→ **Work to complete**
Render every line of the entries below as a JSON list of strings, one string per line, leaving out blank lines.

→ **Supplied data**
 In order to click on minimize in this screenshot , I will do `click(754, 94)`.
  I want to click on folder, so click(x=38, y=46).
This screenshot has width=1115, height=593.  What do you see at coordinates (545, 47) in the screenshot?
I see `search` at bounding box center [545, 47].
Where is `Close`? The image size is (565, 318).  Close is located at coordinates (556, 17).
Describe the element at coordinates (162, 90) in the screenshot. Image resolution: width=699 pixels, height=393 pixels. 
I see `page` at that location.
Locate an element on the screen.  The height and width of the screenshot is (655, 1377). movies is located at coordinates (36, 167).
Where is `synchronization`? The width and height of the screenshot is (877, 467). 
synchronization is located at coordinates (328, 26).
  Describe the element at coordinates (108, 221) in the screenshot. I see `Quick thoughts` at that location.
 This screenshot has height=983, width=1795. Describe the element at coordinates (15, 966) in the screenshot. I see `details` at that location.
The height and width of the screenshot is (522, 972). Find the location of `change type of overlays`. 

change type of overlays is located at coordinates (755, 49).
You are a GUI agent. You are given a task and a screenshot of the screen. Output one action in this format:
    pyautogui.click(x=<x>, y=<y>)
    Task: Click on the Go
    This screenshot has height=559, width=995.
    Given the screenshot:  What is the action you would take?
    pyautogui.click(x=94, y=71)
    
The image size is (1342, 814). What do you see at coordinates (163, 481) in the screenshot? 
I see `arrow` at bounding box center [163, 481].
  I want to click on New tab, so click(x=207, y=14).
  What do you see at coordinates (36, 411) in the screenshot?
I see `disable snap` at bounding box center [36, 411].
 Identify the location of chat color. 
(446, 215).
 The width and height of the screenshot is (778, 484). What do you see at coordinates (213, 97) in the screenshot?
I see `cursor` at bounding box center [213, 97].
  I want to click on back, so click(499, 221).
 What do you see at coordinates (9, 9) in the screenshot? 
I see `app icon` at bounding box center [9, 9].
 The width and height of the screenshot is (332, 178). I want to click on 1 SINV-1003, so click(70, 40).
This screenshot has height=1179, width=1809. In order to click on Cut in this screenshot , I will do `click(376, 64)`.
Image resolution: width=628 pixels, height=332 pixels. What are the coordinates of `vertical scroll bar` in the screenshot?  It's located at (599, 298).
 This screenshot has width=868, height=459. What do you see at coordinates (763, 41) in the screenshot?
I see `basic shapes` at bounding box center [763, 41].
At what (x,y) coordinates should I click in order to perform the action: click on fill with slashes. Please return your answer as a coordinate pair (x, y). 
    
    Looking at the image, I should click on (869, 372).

→ **Response**
[
  " In order to click on minimize in this screenshot , I will do `click(754, 94)`.",
  "  I want to click on folder, so click(x=38, y=46).",
  "This screenshot has width=1115, height=593.  What do you see at coordinates (545, 47) in the screenshot?",
  "I see `search` at bounding box center [545, 47].",
  "Where is `Close`? The image size is (565, 318).  Close is located at coordinates (556, 17).",
  "Describe the element at coordinates (162, 90) in the screenshot. Image resolution: width=699 pixels, height=393 pixels. ",
  "I see `page` at that location.",
  "Locate an element on the screen.  The height and width of the screenshot is (655, 1377). movies is located at coordinates (36, 167).",
  "Where is `synchronization`? The width and height of the screenshot is (877, 467). ",
  "synchronization is located at coordinates (328, 26).",
  "  Describe the element at coordinates (108, 221) in the screenshot. I see `Quick thoughts` at that location.",
  " This screenshot has height=983, width=1795. Describe the element at coordinates (15, 966) in the screenshot. I see `details` at that location.",
  "The height and width of the screenshot is (522, 972). Find the location of `change type of overlays`. ",
  "change type of overlays is located at coordinates (755, 49).",
  "You are a GUI agent. You are given a task and a screenshot of the screen. Output one action in this format:",
  "    pyautogui.click(x=<x>, y=<y>)",
  "    Task: Click on the Go",
  "    This screenshot has height=559, width=995.",
  "    Given the screenshot:  What is the action you would take?",
  "    pyautogui.click(x=94, y=71)",
  "The image size is (1342, 814). What do you see at coordinates (163, 481) in the screenshot? ",
  "I see `arrow` at bounding box center [163, 481].",
  "  I want to click on New tab, so click(x=207, y=14).",
  "  What do you see at coordinates (36, 411) in the screenshot?",
  "I see `disable snap` at bounding box center [36, 411].",
  " Identify the location of chat color. ",
  "(446, 215).",
  " The width and height of the screenshot is (778, 484). What do you see at coordinates (213, 97) in the screenshot?",
  "I see `cursor` at bounding box center [213, 97].",
  "  I want to click on back, so click(499, 221).",
  " What do you see at coordinates (9, 9) in the screenshot? ",
  "I see `app icon` at bounding box center [9, 9].",
  " The width and height of the screenshot is (332, 178). I want to click on 1 SINV-1003, so click(70, 40).",
  "This screenshot has height=1179, width=1809. In order to click on Cut in this screenshot , I will do `click(376, 64)`.",
  "Image resolution: width=628 pixels, height=332 pixels. What are the coordinates of `vertical scroll bar` in the screenshot?  It's located at (599, 298).",
  " This screenshot has width=868, height=459. What do you see at coordinates (763, 41) in the screenshot?",
  "I see `basic shapes` at bounding box center [763, 41].",
  "At what (x,y) coordinates should I click in order to perform the action: click on fill with slashes. Please return your answer as a coordinate pair (x, y). ",
  "    Looking at the image, I should click on (869, 372)."
]